New genomic research shows why testing malaria vaccines in the clinic is as rigorous as natural exposure in the field

Malaria is the deadliest mosquito-borne parasitic infection of humans. In 2021, after a century of research, the World Health Organization (WHO) approved the world’s first malaria vaccine. That vaccine reduces the incidence of malaria infections in young children aged 5-17 months by only 30 percent, meaning that it remains critical to continue developing and testing more effective vaccines.

WHO’s goal is to find a vaccine that prevents infection as well as cases of severe malaria. However, testing vaccines in the field is challenging and requires large number of volunteers and long periods of follow-up. This process increases the expense and reduces the number of trials that researchers can perform.

Now, scientists at the University of Maryland School of Medicine’s (UMSOM) Institute for Genome Sciences (IGS) and the UMSOM Center for Vaccine Development and Global Health (CVD), and their collaborators report a new way to test vaccines that may be as rigorous and stringent as exposure to field strains of malaria. Their study was published in the June issue of Nature Communications.

Their method has two key aspects. First, they expose vaccinated volunteers to malaria in a controlled clinical environment. Secondly, for this testing, they use a strain of malaria that is genetically very different from the one used in the vaccine, as well as from strains in the geographic region to which the vaccine is intended.

This technique allows scientists to test how well the vaccine works in small numbers of volunteers under controlled settings and in a rapid fashion and predicts how well the vaccine may perform in the field. This lets researchers select the best vaccines for larger studies in the field. This method will increase the efficiency of vaccine testing and should accelerate malaria vaccine development.

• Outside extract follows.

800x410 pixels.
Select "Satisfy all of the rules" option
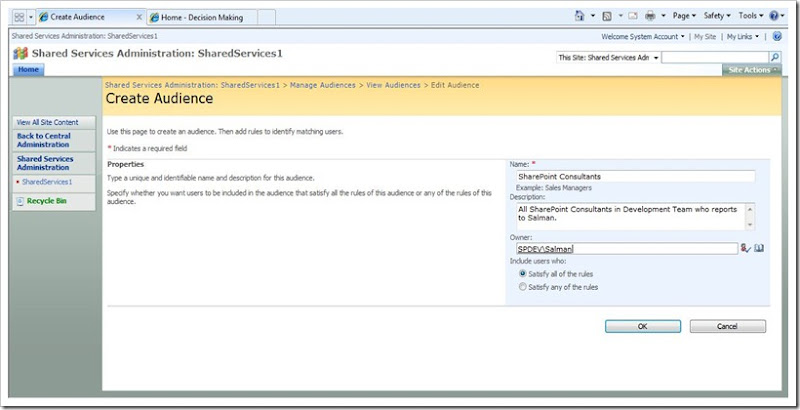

“The standard for many investigators has been to test vaccines with a strain similar to the one used in the vaccine’s development,” explained the study’s lead author, Joana Carneiro da Silva, PhD, Professor of Microbiology and Immunology at UMSOM and IGS. “Using a strain that is both genetically distant from the one in the vaccine — as well as from the strains circulating in the area where malaria is rampant and the vaccine will be used- is a more stringent way to test vaccine effectiveness.”

Researchers are studying the effectiveness of a vaccine (PfSPZ Vaccine) made by the company Sanaria, Inc, based in Rockville, Maryland. This vaccine uses the West African parasite strain known as PfNF54. One objective is to use this vaccine to protect individuals with little or no previous exposure to malaria, including those living or traveling in Africa. The long-term goal is to use the vaccine in mass vaccination programs to eliminate malaria from specific regions in Africa.